Turned out I was far from any lodging, and the last bus to town long departed.  “No taxi driver will come for you unaccompanied.  The only way you’re going to get to town is for me to take a taxi to come get you,” she said, and directed me onto the road to wait.

Time passed. Darkness fell. Coyotes howled, sending chills as they mocked my foolishness.  Finally, a taxi pulled up about 20 feet ahead of me; a young woman burst out, threw her arms around me, kissed me and whispered, “You’re my husband.  I’ll explain later.”

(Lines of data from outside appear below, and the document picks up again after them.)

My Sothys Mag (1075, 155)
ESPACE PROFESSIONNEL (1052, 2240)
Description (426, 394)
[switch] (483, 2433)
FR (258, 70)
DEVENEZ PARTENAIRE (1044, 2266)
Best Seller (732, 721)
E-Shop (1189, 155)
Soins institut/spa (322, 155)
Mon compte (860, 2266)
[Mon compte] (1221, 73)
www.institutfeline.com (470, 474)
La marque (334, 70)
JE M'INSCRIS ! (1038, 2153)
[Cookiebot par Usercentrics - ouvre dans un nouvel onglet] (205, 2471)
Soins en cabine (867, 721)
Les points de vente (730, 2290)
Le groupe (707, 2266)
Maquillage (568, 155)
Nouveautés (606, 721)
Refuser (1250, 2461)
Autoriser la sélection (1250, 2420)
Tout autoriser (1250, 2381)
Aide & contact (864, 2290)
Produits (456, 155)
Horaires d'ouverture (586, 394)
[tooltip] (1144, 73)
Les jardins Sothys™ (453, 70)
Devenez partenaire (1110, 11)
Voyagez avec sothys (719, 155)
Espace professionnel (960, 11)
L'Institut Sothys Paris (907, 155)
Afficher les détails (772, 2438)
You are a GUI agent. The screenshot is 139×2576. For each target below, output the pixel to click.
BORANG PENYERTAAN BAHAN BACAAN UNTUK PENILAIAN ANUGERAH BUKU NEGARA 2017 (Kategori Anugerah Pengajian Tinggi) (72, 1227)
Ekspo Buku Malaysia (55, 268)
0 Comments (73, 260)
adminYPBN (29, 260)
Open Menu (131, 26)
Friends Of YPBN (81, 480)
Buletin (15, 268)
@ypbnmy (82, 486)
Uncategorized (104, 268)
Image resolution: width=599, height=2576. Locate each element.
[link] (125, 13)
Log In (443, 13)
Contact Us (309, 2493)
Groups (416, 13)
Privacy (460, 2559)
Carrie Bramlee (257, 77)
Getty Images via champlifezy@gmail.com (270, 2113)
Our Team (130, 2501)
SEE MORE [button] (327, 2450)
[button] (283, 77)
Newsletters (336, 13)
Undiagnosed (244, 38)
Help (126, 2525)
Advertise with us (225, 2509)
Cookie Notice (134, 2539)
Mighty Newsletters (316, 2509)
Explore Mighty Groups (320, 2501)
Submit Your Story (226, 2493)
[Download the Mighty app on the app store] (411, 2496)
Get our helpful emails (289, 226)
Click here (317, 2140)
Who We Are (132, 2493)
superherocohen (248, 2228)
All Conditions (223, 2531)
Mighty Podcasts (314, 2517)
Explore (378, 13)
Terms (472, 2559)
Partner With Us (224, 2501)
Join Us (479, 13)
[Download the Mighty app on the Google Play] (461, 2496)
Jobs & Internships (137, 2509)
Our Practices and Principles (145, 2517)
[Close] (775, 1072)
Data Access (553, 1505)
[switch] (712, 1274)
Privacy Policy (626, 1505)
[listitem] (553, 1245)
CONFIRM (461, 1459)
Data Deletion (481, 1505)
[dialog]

In short, the taxista had attempted to take advantage of a woman alone. She was only able to discourage him by saying she was pregnant and needed to get to her husband.

In the end, this woman escorted me, a complete stranger, to a hotel, saw me safely registered and bid me farewell, asking nothing in return.  This in spite of understanding the risks to her safety.

I have recently renewed my interest in ancestry.com and my search in discovering where my family is from. I am reminded that my family came to America by way of France, England, Scotland, Ireland. We came to America in the 1770’s. This was not our home, but we were welcomed and became Americans.

In my friend’s story we are reminded that if this lady can do what she did, what can we do to welcome the stranger to our church, our neighborhood, and across any border that might separate us?

Dear Lord, help me welcome the stranger, knowing that when I do, I welcome not only her, but you, in and through Jesus. Amen.

Grace and Peace


PS: Thanks for the many Happy Birthday wishes.